In our assessment of male mating preferences for pristine or artificially aged females, we observed 38 copulations in total, 30 in Michigan and eight in Florida (Table 1). While the χ² has been shown to work reasonably well even with small expected values, it is generally agreed that the average expected value across categories should be at least 5 (Roscoe & Byars 1971). Therefore, we only statistically examined mating preferences for the Michigan population and for both populations combined. This assessment of male preference for artificially aged or pristine females revealed a clear choice for pristine females (Table 1). In both Michigan and Florida at least 75% of all initiated copulations were with a pristine female rather than an artificially aged female.

Discussion

We have shown that tiger swallowtail butterflies have extensive UV reflectance on their wings, predominately in areas that are blue as well as the anterobasal region. However, it should be noted that UV images such as those described here only capture reflectance in a small part of the UV spectrum (Rutowski & Macedonia 2008). It is possible that our description of UV coloration in tiger swallowtails may be rather different from the way these insects view one another, in addition to how other butterfly species, predators, etc. view them.
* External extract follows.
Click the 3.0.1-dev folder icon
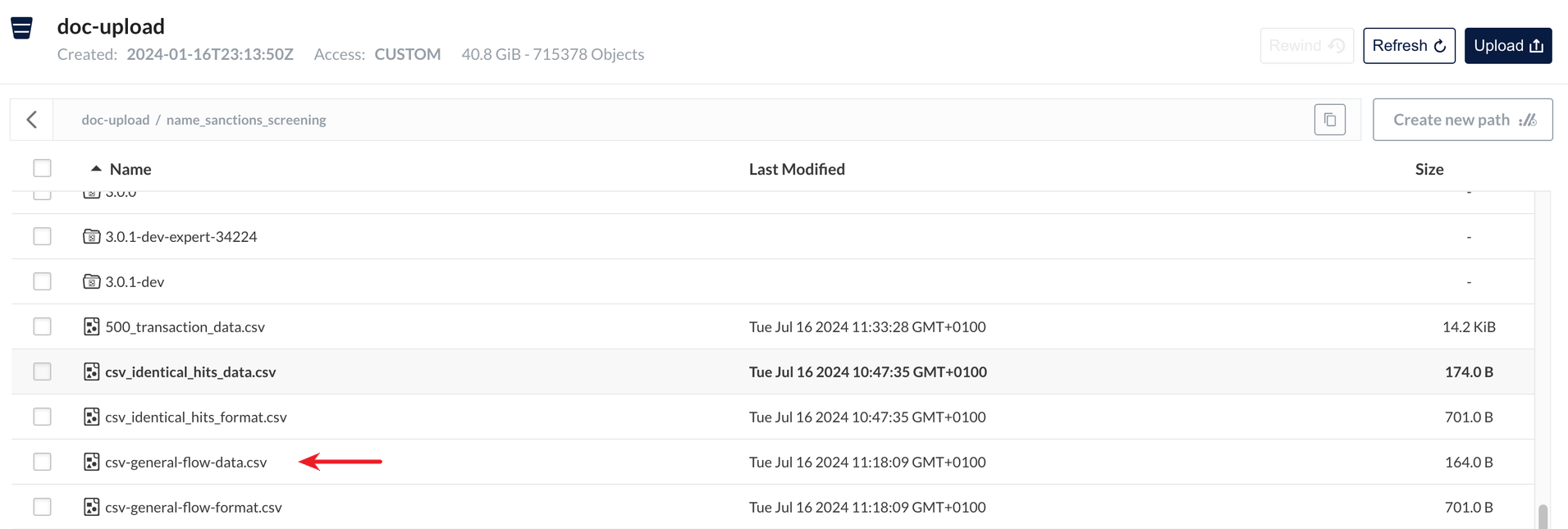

Another point to consider is that tiger swallowtail females generally have significantly more blue coloration on their wings and therefore more UV reflectance than males (Aardema & Scriber 2013). Unlike in many other Lepidopteran systems, this coloration does not seem to be utilized for conspecific recognition or mate choice (Aardema & Scriber 2013). It is possible that UV and blue coloration relates to enhanced mimicry of the pipevine swallowtail (Battus philenor) by dark-morph P. glaucus females. However, B. philenor have wings that reflect almost no UV light (Aardema & Scriber, unpublished data). More testing will be needed to determine if the ultraviolet coloration of tiger swallowtail butterflies has ecological or behavioral significance.

Table 1.

The results of our two-choice mating trials comparing male preferences for pristine and aged females (no scale loss vs. wings artificially aged to category 4).
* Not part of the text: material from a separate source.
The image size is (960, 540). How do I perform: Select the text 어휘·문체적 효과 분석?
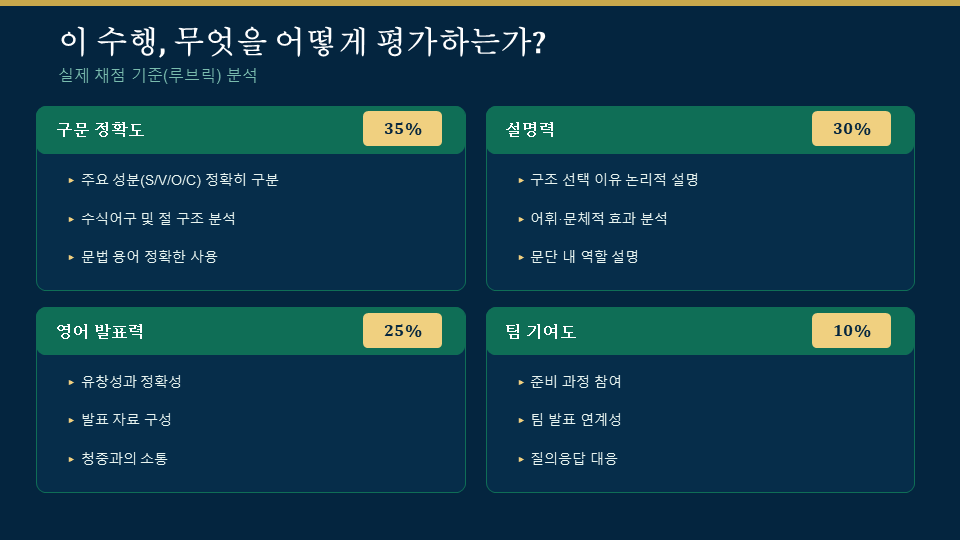click(599, 219)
Beyond the basic observations of UV in these butterflies, we have proposed that techniques similar to those described here could be used to objectively quantify wing wear in butterflies. Such methods are in contrast to many systems currently employed which use some form of subjective wear class. These systems may be affected by observer biases or differences between observers. Interestingly, our observation of increasing UV reflectance with wear in tiger swallowtails is the opposite pattern to that observed in Colias eurytheme. In this species the scales have evolved to reflect a maximal amount of UV, and this reflectance declines with increased wing wear (Kemp 2006). Recently it was shown that UV coloration in butterflies could evolve very rapidly (Wasik 2014). Therefore, it is not surprising that different species exhibit differences in how their UV coloration is affected by wear. Regardless of whether UV coloration increases or decreases, when changes in UV reflectance correlate with wing wear, these patterns could be used to objectively quantify the wing wear of individuals, and correspondingly age. However, species-specific calibrations would likely be in order.
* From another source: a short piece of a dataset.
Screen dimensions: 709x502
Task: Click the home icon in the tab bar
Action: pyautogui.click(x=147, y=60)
Finally, the results of our mate-choice study lend preliminary support to our hypothesis that older looking individuals are less desirable as potential mates. However, we were only able to examine male mate choice for worn or fresh appearing females. It remains to be determined whether females also discriminate among males based on wing wear and/or the exposure of the underlying wing membrane with corresponding increases in UV reflectance. Furthermore, whether UV reflectance is the actual cue that indicates an individual's age to conspecifics of the opposite sex requires additional research to determine. Ultimately, these results should be viewed as preliminary and follow-up research is warranted.